*Work instruction*. Each line below should be quoted exactly, please.

*Source information*.
((

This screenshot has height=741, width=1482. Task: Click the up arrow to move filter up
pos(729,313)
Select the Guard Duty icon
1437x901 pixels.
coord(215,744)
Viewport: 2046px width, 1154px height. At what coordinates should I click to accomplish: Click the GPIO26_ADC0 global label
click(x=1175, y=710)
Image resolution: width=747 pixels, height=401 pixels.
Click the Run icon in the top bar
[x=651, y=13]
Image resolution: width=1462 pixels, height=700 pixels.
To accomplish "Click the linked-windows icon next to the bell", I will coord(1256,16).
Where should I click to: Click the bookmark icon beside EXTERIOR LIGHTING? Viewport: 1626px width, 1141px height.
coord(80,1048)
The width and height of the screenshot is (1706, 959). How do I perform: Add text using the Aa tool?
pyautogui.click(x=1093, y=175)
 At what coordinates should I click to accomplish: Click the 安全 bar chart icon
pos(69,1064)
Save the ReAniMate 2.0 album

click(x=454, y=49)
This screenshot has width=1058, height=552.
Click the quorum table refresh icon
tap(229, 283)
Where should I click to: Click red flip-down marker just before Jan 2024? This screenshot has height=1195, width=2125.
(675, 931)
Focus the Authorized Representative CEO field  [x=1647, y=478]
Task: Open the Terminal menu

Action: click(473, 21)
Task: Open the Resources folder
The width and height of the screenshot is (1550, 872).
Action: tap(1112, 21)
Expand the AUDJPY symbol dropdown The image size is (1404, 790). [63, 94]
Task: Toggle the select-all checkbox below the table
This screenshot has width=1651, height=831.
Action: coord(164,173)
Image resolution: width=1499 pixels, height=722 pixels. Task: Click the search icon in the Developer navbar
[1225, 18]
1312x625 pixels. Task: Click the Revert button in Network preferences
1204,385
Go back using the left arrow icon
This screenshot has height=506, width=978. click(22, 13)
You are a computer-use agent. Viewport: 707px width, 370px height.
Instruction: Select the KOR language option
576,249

))

*Written reply*.
This screenshot has height=741, width=1482. Task: Click the up arrow to move filter up
pos(729,313)
Select the Guard Duty icon
1437x901 pixels.
coord(215,744)
Viewport: 2046px width, 1154px height. At what coordinates should I click to accomplish: Click the GPIO26_ADC0 global label
click(x=1175, y=710)
Image resolution: width=747 pixels, height=401 pixels.
Click the Run icon in the top bar
[x=651, y=13]
Image resolution: width=1462 pixels, height=700 pixels.
To accomplish "Click the linked-windows icon next to the bell", I will coord(1256,16).
Where should I click to: Click the bookmark icon beside EXTERIOR LIGHTING? Viewport: 1626px width, 1141px height.
coord(80,1048)
The width and height of the screenshot is (1706, 959). How do I perform: Add text using the Aa tool?
pyautogui.click(x=1093, y=175)
 At what coordinates should I click to accomplish: Click the 安全 bar chart icon
pos(69,1064)
Save the ReAniMate 2.0 album

click(x=454, y=49)
This screenshot has width=1058, height=552.
Click the quorum table refresh icon
tap(229, 283)
Where should I click to: Click red flip-down marker just before Jan 2024? This screenshot has height=1195, width=2125.
(675, 931)
Focus the Authorized Representative CEO field  [x=1647, y=478]
Task: Open the Terminal menu

Action: click(473, 21)
Task: Open the Resources folder
The width and height of the screenshot is (1550, 872).
Action: tap(1112, 21)
Expand the AUDJPY symbol dropdown The image size is (1404, 790). [63, 94]
Task: Toggle the select-all checkbox below the table
This screenshot has width=1651, height=831.
Action: coord(164,173)
Image resolution: width=1499 pixels, height=722 pixels. Task: Click the search icon in the Developer navbar
[1225, 18]
1312x625 pixels. Task: Click the Revert button in Network preferences
1204,385
Go back using the left arrow icon
This screenshot has height=506, width=978. click(22, 13)
You are a computer-use agent. Viewport: 707px width, 370px height.
Instruction: Select the KOR language option
576,249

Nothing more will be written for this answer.